** Opening Given data block **

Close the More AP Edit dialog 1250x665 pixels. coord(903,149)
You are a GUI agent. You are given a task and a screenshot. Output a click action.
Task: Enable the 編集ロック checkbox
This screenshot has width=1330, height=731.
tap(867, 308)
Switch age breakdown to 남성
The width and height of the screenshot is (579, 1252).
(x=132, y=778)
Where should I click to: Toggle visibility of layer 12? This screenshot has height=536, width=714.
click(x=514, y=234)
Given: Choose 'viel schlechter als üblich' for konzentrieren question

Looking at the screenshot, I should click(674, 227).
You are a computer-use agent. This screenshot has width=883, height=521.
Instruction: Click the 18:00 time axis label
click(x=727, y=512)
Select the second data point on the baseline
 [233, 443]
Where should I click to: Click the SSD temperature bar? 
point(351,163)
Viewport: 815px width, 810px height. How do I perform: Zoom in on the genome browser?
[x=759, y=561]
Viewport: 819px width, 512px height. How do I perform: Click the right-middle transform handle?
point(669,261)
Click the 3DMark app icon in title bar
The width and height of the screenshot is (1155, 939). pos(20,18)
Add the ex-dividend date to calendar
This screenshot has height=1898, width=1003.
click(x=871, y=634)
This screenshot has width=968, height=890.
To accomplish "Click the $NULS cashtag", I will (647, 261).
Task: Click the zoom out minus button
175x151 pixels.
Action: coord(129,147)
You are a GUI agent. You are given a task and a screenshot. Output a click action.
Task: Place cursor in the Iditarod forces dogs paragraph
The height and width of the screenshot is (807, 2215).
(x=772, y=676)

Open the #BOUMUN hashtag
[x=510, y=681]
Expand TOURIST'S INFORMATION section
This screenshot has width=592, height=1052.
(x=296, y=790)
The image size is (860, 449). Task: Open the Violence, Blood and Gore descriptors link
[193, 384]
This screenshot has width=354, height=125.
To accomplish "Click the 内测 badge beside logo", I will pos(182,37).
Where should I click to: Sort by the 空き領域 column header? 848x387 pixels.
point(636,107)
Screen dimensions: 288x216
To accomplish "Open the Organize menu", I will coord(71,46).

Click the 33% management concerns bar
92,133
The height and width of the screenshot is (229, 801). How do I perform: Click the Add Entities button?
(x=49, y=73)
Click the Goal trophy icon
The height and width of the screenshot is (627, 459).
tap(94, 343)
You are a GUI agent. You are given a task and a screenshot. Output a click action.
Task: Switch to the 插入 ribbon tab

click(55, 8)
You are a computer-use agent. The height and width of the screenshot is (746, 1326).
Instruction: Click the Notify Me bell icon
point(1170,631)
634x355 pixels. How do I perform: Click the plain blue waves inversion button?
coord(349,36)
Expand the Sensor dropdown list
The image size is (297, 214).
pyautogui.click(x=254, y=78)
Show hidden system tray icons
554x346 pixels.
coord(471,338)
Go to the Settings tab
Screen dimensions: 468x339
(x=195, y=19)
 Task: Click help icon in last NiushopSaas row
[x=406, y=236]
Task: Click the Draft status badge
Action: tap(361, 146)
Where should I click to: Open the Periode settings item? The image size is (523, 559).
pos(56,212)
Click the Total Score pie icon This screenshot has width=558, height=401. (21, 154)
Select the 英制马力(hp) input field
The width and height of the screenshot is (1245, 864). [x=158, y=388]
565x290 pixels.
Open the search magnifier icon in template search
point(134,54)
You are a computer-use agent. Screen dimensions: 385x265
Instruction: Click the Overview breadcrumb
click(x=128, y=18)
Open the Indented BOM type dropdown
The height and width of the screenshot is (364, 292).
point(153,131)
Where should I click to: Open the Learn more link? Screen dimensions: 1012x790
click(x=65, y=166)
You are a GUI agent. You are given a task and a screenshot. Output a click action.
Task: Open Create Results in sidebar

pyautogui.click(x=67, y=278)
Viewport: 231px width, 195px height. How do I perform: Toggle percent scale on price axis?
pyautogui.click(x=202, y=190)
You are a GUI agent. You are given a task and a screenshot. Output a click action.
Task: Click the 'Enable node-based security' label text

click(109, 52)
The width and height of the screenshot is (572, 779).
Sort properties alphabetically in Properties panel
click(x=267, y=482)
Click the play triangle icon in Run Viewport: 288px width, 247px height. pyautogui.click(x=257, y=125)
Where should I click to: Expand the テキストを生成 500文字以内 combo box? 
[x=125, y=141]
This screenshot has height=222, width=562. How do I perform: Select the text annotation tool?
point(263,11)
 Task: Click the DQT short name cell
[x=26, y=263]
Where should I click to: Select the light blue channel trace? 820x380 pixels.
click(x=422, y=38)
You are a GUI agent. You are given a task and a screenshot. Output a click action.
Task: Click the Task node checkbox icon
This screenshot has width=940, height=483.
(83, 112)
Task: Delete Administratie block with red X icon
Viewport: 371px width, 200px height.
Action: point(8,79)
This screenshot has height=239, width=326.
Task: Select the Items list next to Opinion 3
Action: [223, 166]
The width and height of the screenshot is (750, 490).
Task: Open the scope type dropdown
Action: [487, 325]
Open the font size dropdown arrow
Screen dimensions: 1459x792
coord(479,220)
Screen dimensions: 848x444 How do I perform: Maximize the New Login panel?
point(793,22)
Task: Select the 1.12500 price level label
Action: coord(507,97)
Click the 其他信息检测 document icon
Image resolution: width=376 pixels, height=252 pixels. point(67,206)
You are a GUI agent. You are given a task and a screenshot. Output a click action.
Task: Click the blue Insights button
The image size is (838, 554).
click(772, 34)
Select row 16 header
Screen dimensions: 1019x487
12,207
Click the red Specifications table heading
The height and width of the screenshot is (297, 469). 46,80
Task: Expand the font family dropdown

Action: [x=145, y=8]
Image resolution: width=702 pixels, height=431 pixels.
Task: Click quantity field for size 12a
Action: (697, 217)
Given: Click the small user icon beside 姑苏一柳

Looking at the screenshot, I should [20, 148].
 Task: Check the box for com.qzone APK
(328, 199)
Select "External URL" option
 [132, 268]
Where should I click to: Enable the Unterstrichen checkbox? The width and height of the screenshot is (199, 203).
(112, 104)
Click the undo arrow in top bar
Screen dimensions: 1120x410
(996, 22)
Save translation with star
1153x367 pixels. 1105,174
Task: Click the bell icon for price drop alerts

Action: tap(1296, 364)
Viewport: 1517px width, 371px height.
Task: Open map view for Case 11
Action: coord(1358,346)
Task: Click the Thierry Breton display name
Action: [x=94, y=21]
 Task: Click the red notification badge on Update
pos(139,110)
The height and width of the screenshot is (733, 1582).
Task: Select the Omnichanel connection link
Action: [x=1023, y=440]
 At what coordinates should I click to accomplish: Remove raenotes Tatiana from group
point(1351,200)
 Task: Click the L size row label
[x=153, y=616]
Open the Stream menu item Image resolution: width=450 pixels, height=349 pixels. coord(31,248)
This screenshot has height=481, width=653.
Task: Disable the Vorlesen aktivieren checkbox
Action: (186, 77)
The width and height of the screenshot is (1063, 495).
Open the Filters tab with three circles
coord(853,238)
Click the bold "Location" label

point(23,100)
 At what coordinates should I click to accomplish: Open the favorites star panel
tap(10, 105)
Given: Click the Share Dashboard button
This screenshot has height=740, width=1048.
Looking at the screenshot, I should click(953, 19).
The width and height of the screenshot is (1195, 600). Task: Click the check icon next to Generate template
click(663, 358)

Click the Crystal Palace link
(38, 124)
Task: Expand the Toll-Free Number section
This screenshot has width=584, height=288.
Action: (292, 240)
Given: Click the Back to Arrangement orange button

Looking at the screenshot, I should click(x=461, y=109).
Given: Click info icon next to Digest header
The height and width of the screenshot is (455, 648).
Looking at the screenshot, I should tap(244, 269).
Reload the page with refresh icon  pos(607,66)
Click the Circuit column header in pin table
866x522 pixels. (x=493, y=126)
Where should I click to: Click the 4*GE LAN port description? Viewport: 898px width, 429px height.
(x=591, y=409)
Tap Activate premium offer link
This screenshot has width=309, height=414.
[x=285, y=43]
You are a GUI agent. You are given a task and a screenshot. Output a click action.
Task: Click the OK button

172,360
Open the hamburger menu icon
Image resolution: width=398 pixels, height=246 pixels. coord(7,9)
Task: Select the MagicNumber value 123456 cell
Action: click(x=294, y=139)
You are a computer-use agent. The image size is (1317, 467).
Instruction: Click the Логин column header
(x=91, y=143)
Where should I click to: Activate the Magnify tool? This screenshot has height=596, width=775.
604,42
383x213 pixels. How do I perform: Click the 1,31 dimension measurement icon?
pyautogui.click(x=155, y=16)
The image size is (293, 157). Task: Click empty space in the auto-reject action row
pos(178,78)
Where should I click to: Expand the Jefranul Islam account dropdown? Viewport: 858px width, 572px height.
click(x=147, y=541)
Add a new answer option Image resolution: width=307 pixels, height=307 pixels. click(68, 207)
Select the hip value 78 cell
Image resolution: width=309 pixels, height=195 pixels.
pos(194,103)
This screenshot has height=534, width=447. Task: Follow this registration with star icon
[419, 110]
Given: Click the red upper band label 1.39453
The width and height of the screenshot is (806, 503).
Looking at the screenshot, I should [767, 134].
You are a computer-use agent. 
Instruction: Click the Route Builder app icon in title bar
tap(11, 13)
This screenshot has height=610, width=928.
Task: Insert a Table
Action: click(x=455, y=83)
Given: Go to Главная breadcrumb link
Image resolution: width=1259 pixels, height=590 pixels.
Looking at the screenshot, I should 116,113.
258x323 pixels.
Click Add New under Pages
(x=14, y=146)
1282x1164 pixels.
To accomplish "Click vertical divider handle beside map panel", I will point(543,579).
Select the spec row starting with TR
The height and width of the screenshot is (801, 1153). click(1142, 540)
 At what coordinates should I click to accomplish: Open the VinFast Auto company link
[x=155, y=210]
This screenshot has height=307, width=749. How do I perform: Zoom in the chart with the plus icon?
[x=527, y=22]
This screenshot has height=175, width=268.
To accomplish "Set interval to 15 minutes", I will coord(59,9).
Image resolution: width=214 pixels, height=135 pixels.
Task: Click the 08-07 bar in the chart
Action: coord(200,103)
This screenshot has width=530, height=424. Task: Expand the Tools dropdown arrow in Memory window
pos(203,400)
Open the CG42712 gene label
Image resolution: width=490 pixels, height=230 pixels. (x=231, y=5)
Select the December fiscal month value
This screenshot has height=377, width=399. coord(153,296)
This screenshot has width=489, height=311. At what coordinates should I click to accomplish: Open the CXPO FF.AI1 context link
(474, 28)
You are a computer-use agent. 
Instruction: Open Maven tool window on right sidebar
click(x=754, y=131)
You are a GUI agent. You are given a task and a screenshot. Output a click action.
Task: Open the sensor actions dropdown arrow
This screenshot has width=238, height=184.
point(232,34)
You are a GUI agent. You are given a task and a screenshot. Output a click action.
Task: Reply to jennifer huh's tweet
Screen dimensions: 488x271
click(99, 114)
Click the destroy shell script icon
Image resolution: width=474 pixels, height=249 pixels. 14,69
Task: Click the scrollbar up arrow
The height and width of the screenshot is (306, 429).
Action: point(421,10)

** Closing Given data block **

Extract exactly and only the lines above from the line containing "The image size is (860, 449)." through the line containing "Expand the Sensor dropdown list", both end lines included.

The image size is (860, 449). Task: Open the Violence, Blood and Gore descriptors link
[193, 384]
This screenshot has width=354, height=125.
To accomplish "Click the 内测 badge beside logo", I will pos(182,37).
Where should I click to: Sort by the 空き領域 column header? 848x387 pixels.
point(636,107)
Screen dimensions: 288x216
To accomplish "Open the Organize menu", I will coord(71,46).

Click the 33% management concerns bar
92,133
The height and width of the screenshot is (229, 801). How do I perform: Click the Add Entities button?
(x=49, y=73)
Click the Goal trophy icon
The height and width of the screenshot is (627, 459).
tap(94, 343)
You are a GUI agent. You are given a task and a screenshot. Output a click action.
Task: Switch to the 插入 ribbon tab

click(55, 8)
You are a computer-use agent. The height and width of the screenshot is (746, 1326).
Instruction: Click the Notify Me bell icon
point(1170,631)
634x355 pixels. How do I perform: Click the plain blue waves inversion button?
coord(349,36)
Expand the Sensor dropdown list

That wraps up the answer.